Habíamos esperado años a encontrar el momento perfecto para tener un bebé: tener un hogar estable, ingresos y atención médica. Como otros millennials, lo pospusimos mucho más que nuestros padres.
Las palancas que han motivado este cambio social parecen tener que ver más con la necesidad que con la elección. Nos graduamos en la Gran Recesión, agobiados por deudas y recompensados con salarios estancados, y soportamos el crecimiento económico más lento al que se haya enfrentado cualquier generación en la historia de Estados Unidos. Los millennials controlamos menos del 6 % de la riqueza estadounidense. A la misma edad, los baby boomers controlaban más del 20 %.
La promesa capitalista estadounidense, esa que dice que los miembros de cada generación pueden trabajar duro y esperar dar a sus hijos una vida mejor que la suya, se rompió. El progreso se había detenido con nuestra generación. Y debido, al menos en parte, a estas cargas económicas, millones de millennials menos están trayendo hijos al mundo, y los que sí lo hacen, se esperan mucho más.
Casi un año después de esta pandemia, la crisis de los bebés no ha hecho más que empeorar. Las tensiones psicológicas y económicas de la pandemia parecen estar empujando a las familias en la otra dirección, ya que los jóvenes han sido los más afectados por una economía cerrada. En una encuesta de la empresa Modern Fertility, el 30 % de los encuestados afirmó que sus decisiones de planificación familiar estaban cambiando debido al coronavirus. De ellos, aproximadamente las tres cuartas partes dijeron que retrasarían tener hijos, o reconsiderarían tenerlos en absoluto.

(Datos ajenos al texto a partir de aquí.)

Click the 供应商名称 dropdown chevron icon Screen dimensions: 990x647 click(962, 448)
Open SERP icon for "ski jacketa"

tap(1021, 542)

La Brookings Institution pronostica que la pandemia podría recudir los nacimientos entre 300.000 y 500.000 en 2021, una caída del 10 % o más. Lo que no está tan claro es si esta caída refleja la ansiedad de los futuros padres con dificultades, sus preocupaciones por las perspectivas futuras de sus hijos potenciales, o ambas cosas.
La promesa capitalista estadounidense, esa que dice que los miembros de cada generación pueden trabajar duro y esperar dar a sus hijos una vida mejor que la suya, se rompió.
La crisis de los bebés COVID-19 sin duda deprimirá aún más las tasas de natalidad. Y ahora mismo, la de EE. UU. ya es la más baja en más de las tres últimas décadas. Y según muchas medidas tradicionales de progreso, una tasa de natalidad descendente es un indicador de fracaso.
El nuestro fue uno de los últimos bebés concebidos en la esperanzadora ingenuidad de principios de 2020, antes de que descubriéramos la específica devastación que se avecinaba. Pero tras pasar años informando sobre el colapso de los ecosistemas a manos del hombre, pude sentir parte de lo que me esperaba.
Año tras año, he visto a mis vecinos de California quemados fuera de sus hogares por incendios forestales cada vez más grandes y rápidos, y los he visto reconstruir sus casas en esos mismos lugares. Incluso ante el caos, nuestra de voluntad de cambio colectiva parece cuestionable.
Muchos de mis compañeros han decidido no traer más vidas a este mundo para evitar que hereden el lío en el que estamos metidos, y no puedo decir que estén equivocados. Elegir tener hijos es un acto intrínsecamente optimista, ya sea porque uno mantiene la esperanza en el mundo o porque, habiéndose comprometido con el cuidado de parte de una nueva generación, uno debe encontrar algo de optimismo.
La mañana en la que nació mi primer hijo, pensé que si había un momento perfecto para tener un bebé, no era ese. Pensé en las futuras pandemias que sufriría, junto con los incendios y las crisis económicas. Aún así, de alguna manera, estoy segura de que prosperará. La tarea que tiene por delante, junto con todos los demás bebés pandémicos, será redefinir el progreso en una época de crisis, como la que marcó sus primeros días de vida.